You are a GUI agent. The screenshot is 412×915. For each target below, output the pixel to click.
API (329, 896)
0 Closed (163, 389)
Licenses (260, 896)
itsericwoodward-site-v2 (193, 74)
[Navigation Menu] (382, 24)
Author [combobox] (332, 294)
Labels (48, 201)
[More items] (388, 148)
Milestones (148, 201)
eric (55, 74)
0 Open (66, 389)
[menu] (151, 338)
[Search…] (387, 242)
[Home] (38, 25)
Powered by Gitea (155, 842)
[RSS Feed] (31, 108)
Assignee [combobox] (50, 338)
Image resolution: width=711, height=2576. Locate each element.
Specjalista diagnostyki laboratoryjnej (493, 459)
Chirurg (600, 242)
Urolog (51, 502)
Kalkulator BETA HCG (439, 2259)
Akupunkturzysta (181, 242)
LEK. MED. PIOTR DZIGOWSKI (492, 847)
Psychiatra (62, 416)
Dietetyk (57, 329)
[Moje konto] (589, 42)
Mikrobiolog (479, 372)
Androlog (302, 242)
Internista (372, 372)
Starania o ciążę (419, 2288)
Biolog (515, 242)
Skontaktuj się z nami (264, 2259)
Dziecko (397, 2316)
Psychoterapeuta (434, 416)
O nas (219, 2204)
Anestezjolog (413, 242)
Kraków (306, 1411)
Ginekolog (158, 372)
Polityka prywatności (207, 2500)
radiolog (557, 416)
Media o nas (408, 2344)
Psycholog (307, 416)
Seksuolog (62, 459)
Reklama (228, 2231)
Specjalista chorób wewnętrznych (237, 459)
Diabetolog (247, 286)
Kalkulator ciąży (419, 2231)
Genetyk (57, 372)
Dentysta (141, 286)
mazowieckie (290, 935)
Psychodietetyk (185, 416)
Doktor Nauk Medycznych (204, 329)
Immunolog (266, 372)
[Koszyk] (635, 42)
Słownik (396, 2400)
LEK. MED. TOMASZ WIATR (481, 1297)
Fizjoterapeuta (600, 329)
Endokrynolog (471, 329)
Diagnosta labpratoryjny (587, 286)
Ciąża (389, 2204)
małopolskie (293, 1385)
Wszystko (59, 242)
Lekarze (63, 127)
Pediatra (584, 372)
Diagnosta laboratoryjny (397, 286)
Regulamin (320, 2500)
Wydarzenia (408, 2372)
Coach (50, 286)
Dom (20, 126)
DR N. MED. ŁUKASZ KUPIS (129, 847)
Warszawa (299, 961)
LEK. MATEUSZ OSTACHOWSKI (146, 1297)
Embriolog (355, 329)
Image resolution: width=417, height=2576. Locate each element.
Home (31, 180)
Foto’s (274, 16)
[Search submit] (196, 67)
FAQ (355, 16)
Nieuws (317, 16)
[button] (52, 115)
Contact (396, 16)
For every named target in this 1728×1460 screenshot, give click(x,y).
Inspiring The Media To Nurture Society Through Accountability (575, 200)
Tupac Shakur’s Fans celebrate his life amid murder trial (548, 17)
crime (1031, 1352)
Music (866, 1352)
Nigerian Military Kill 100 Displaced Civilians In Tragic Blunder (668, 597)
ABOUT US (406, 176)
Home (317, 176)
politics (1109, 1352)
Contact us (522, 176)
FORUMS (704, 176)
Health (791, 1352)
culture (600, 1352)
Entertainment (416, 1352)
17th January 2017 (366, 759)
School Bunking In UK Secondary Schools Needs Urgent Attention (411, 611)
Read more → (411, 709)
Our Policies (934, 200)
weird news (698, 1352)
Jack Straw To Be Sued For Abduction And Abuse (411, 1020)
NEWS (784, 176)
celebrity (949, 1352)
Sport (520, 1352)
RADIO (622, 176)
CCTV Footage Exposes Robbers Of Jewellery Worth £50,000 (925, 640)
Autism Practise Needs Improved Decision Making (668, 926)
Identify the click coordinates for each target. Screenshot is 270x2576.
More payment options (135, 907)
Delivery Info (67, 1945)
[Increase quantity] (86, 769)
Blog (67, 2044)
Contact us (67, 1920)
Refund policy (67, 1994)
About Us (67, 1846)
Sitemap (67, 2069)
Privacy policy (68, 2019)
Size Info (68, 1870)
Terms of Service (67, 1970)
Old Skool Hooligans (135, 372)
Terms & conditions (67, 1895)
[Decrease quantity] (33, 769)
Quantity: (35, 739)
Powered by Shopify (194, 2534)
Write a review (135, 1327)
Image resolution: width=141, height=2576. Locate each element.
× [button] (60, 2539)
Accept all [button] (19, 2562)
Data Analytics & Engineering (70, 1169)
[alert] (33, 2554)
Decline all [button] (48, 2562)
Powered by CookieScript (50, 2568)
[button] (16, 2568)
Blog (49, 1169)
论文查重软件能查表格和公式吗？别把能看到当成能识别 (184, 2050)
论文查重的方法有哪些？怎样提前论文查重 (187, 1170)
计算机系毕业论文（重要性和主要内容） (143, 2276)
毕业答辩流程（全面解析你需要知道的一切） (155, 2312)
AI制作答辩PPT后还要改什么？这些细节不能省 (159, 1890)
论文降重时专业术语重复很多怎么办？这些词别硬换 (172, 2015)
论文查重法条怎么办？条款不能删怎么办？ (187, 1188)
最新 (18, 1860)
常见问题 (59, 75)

==*==

### Problem statement
Whenever the word "click" shows up in a line of the entries above, copy that line.

### Solution below
You are a GUI agent. The screenshot is 412×915. For each target below, output the pixel to click.
For every named target in this 1728×1460 screenshot, give click(x,y).
Identify the click coordinates for each target. Screenshot is 270x2576.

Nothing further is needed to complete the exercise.